→ 选段:
* * * * * * *
这些歌词的指向已经超出了为她对父亲横死悼念的范围,似乎很清晰地指向了哈姆莱特,她似是而非的恋人以及她们似是而非的爱情。从“伴郎坟墓去”似乎是莎士比亚作为创作者已经为剧本奠定了最终悲剧的基调。但是奥菲利亚唱完后却是这样说:“我希望一切转祸为福!我们必须忍耐”。从“忍耐”一词可以看出她最后的死亡似乎并不是自杀。正如对于奥菲利亚的死,王后认为:“王后:她爬上一根横垂的树枝,想要把她的花冠挂在上面;就在这时候,一根心怀恶意的树枝折断了,她就连人带花一起落下呜咽的溪水里。”但是后来继承了掘墓人亚当干了30年掘墓营生的掘墓人

小丑甲不相信奥菲利亚是失足落水的,他站在一个完全旁观或者是凭借自己30年的工作经验的角度断定奥菲利亚是“存心自己脱离人世……难道她是因为自卫而跳下水里……她是有意投水自杀的。”所以,对于奥菲利亚的意外死亡的原因,莎士比亚描述的很模糊,同样模糊的,还有她疯癫的原因。
* * * * * * *
→ 任务说明:
根据选段作答：
1. 奥菲利亚唱完后说她希望什么？
2. 按王后的说法，奥菲利亚爬上树枝是想把什么挂上去？
3. 小丑甲断定奥菲利亚是怎样死的？
* * * * * * *
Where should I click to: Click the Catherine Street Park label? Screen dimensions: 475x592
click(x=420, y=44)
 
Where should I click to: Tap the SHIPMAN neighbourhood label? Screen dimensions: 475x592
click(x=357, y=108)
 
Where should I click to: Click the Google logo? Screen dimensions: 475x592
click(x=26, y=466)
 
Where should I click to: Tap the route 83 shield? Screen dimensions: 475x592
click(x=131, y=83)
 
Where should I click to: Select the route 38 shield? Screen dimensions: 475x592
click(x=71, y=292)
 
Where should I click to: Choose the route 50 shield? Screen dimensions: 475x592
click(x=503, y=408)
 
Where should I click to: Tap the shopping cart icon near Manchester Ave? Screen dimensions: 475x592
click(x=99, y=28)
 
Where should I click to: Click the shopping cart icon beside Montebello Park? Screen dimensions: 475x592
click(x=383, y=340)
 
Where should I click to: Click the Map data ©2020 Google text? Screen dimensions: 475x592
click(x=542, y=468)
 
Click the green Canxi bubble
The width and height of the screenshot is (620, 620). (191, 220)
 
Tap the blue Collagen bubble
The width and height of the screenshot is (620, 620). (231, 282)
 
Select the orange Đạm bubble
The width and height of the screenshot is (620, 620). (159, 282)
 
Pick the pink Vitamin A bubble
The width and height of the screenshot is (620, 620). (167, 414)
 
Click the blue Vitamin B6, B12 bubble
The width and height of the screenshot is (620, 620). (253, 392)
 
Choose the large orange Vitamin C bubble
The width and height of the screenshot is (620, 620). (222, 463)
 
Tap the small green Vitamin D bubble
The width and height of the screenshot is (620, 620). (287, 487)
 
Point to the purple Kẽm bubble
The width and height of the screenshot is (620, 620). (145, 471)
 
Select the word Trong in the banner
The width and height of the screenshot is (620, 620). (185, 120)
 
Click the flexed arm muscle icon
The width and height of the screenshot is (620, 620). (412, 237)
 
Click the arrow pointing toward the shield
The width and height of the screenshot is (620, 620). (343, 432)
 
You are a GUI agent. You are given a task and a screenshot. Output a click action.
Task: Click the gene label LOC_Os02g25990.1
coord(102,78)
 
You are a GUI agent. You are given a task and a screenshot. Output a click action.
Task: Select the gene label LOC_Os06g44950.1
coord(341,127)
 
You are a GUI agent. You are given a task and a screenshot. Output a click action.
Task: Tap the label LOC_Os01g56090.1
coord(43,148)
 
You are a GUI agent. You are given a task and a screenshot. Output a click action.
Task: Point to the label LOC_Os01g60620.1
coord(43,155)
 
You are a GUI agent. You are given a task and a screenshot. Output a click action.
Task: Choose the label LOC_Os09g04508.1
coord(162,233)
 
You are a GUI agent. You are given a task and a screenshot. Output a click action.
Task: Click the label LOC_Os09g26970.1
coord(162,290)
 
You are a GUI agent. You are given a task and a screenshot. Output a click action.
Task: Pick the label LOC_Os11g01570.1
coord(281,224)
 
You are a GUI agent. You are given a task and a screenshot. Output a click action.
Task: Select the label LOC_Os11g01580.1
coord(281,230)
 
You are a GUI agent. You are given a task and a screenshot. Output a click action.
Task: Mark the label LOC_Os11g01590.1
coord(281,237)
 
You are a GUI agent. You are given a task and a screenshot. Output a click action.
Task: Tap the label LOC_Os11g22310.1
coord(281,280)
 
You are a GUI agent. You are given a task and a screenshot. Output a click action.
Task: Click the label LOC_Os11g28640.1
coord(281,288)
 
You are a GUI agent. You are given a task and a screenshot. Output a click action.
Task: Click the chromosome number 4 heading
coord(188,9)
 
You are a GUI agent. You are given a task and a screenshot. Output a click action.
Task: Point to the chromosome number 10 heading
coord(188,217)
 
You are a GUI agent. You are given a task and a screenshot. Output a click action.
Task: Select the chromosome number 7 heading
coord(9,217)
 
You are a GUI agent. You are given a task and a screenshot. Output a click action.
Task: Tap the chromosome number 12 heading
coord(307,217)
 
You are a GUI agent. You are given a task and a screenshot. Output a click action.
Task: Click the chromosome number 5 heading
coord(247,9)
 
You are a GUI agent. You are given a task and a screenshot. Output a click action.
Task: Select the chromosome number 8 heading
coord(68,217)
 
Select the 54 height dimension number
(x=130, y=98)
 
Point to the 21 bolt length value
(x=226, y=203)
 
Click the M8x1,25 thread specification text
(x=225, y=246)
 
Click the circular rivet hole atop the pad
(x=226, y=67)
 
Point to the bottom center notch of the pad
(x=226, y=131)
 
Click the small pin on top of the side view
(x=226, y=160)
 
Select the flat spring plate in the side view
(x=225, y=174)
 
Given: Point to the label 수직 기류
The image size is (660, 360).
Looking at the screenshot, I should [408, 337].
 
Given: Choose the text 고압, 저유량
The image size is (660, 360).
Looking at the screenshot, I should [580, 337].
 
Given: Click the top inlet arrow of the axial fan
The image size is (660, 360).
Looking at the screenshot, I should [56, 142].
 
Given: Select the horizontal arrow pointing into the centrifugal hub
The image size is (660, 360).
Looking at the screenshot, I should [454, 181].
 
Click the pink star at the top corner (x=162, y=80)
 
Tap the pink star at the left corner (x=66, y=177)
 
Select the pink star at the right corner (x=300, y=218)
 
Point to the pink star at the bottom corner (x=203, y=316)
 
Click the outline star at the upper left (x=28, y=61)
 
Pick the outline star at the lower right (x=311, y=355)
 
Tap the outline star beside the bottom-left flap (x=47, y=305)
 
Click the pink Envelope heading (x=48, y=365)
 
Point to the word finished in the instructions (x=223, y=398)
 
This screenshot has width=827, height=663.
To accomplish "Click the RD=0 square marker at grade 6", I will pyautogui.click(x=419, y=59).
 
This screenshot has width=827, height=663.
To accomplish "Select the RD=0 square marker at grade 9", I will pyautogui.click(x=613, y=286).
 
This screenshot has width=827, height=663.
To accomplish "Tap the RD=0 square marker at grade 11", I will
* * * * * * *
→ 书面答案:
1. 一切转祸为福。
2. 她的花冠。
3. 有意投水自杀。